## Problem to work on
Please put the lines from the one containing "855x513 pixels. Task: Click" through the last line into a JSON list of strings, one string per line, skipping blank lines. Leave the pictures out of the answer.

Lines about locating things on screens
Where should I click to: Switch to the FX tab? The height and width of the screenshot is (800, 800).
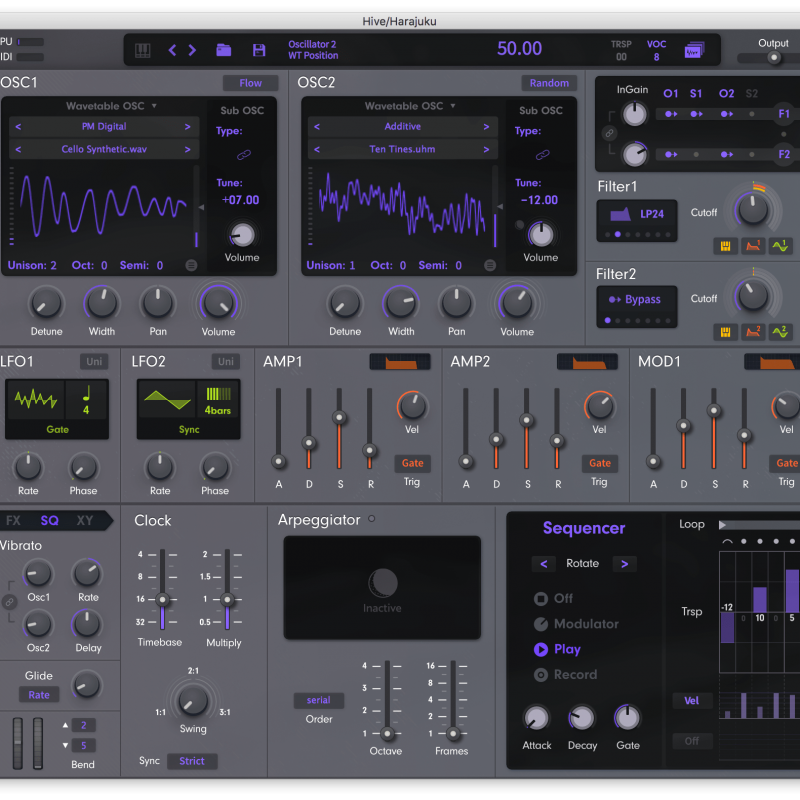point(13,520)
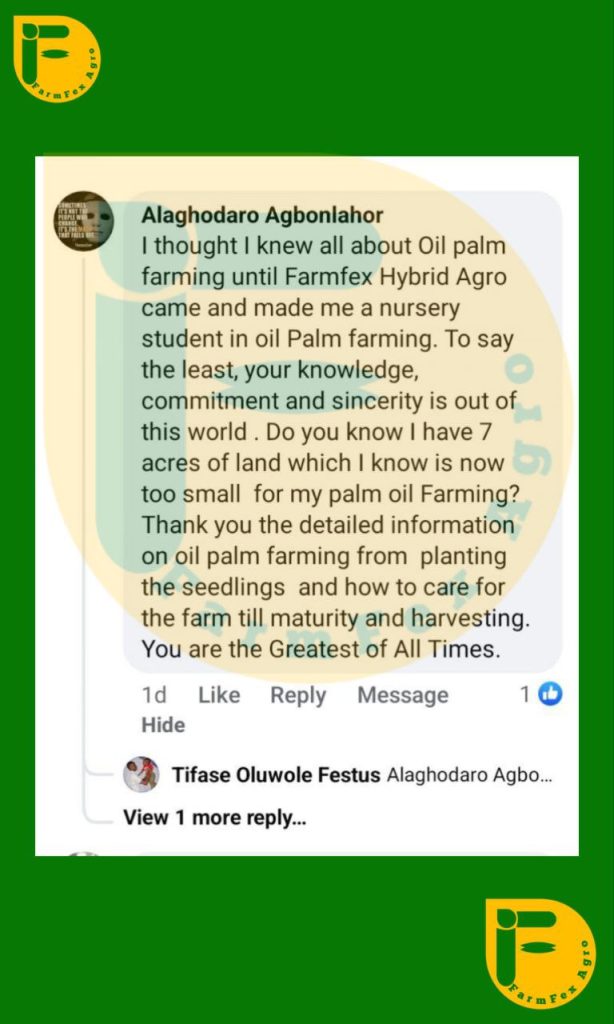The width and height of the screenshot is (614, 1024).
Task: Reply to Alaghodaro's comment
Action: coord(298,695)
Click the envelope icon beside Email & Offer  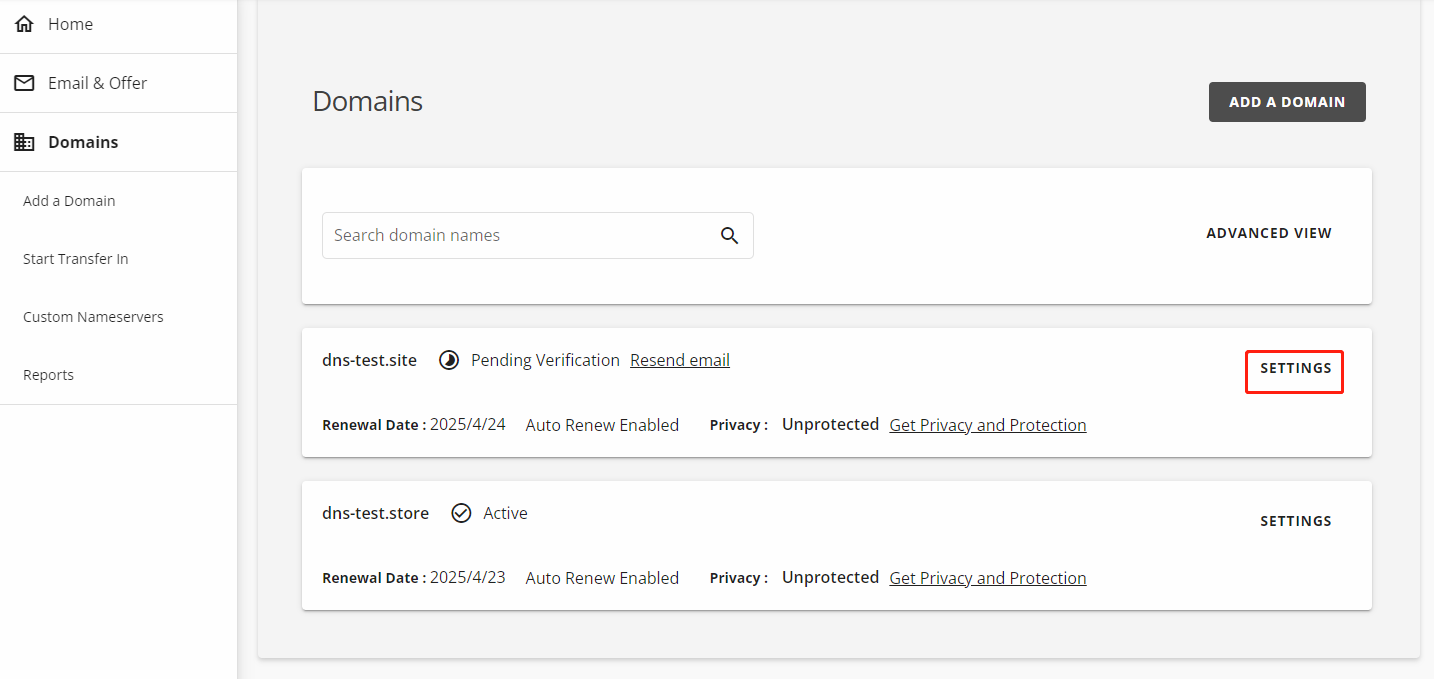point(24,83)
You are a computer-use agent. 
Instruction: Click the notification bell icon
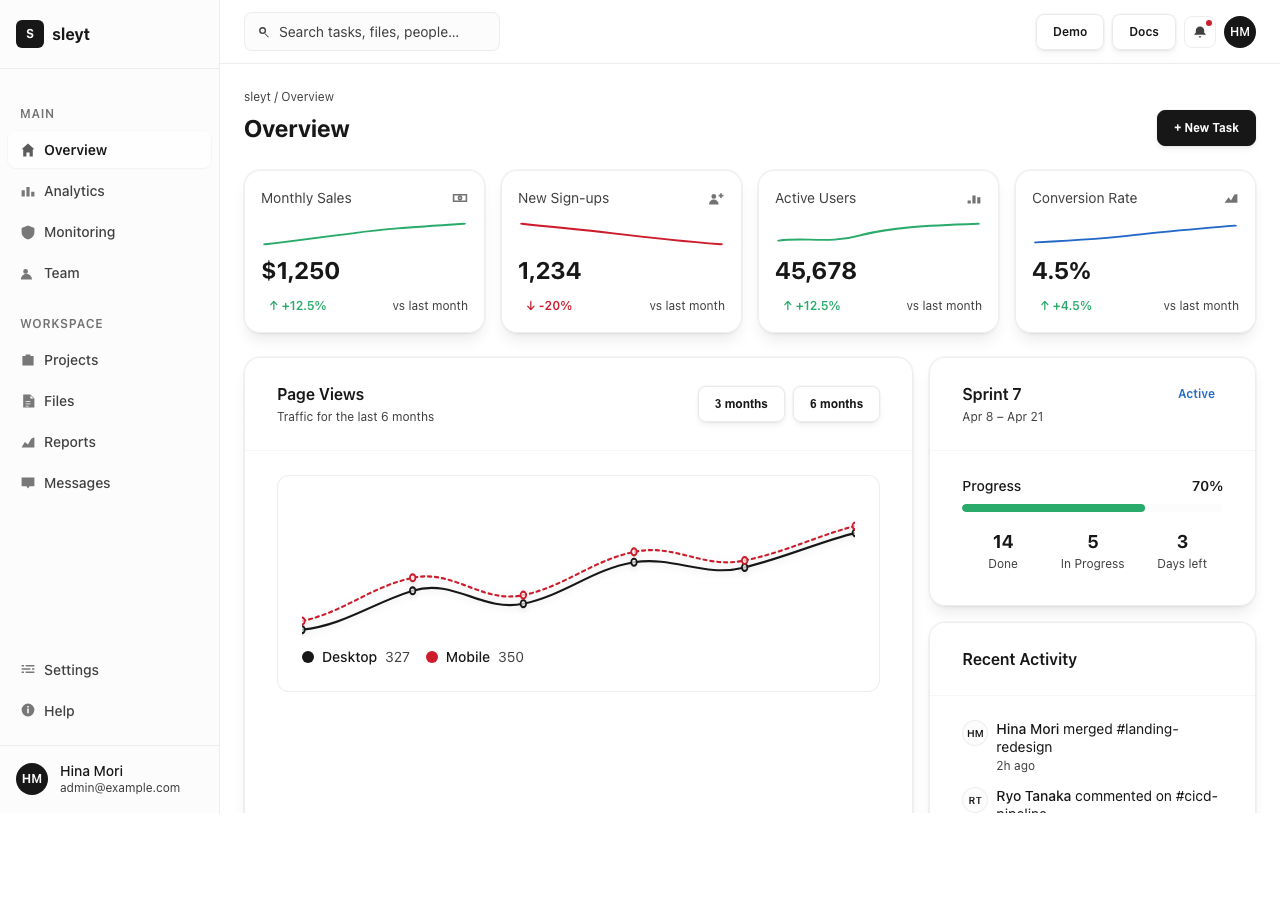1199,32
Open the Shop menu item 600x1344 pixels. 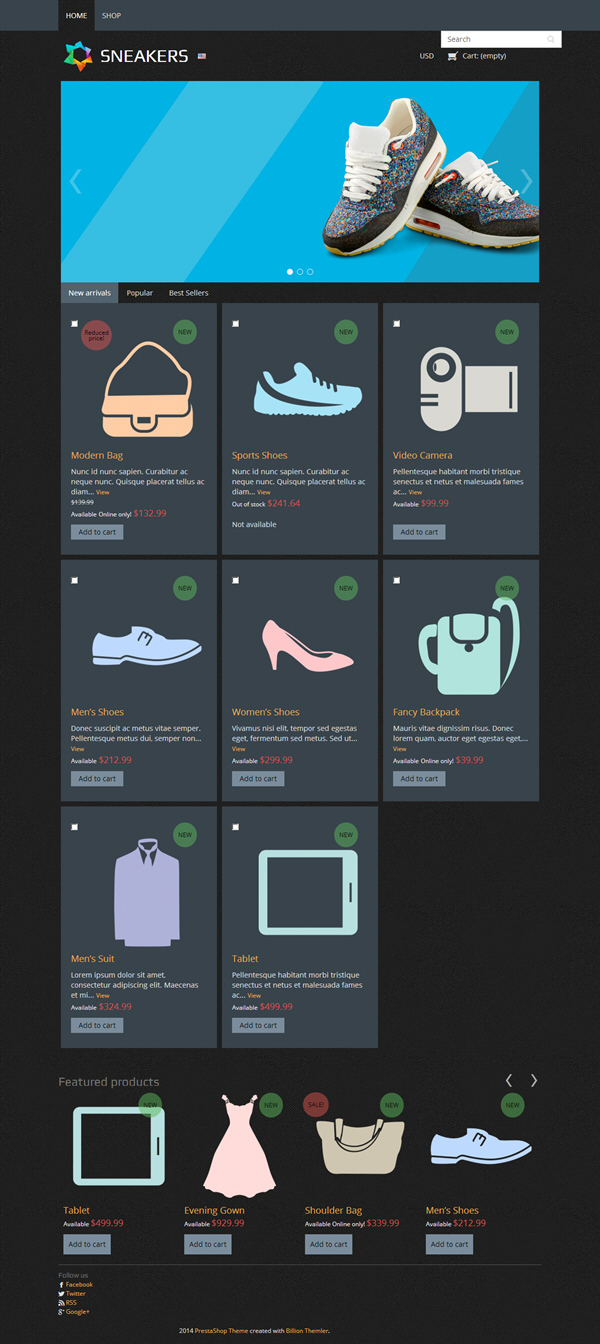111,16
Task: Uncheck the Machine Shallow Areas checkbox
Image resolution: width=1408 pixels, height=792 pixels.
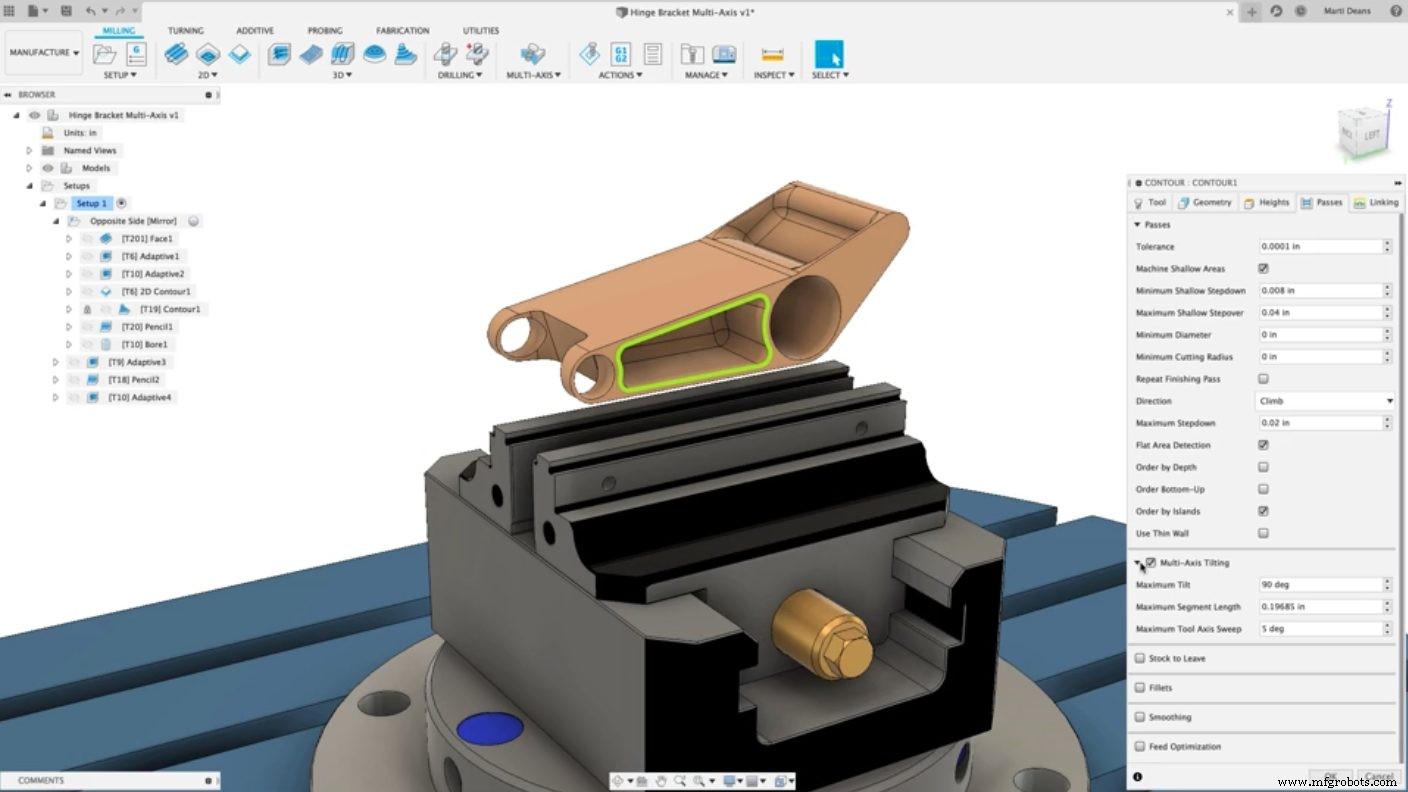Action: pos(1263,268)
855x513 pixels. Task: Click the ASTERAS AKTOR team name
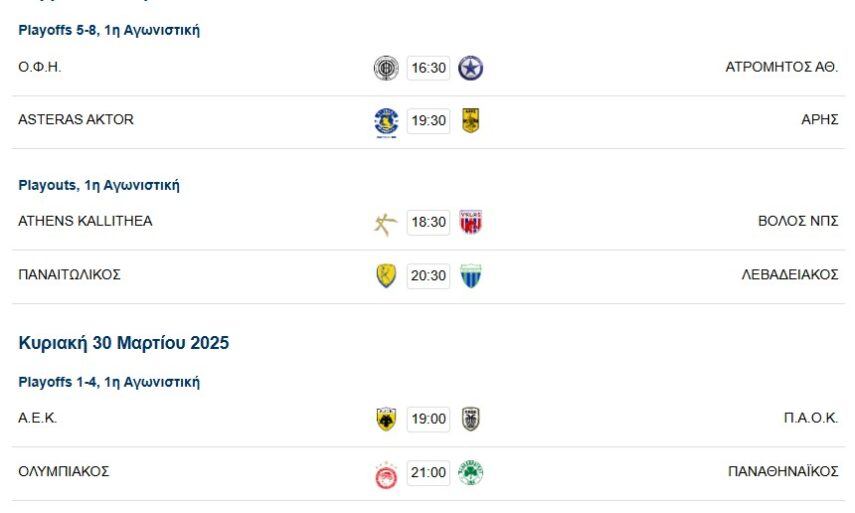coord(76,120)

## Response to the task
[
  "855x513 pixels. Task: Click the ASTERAS AKTOR team name",
  "coord(76,120)"
]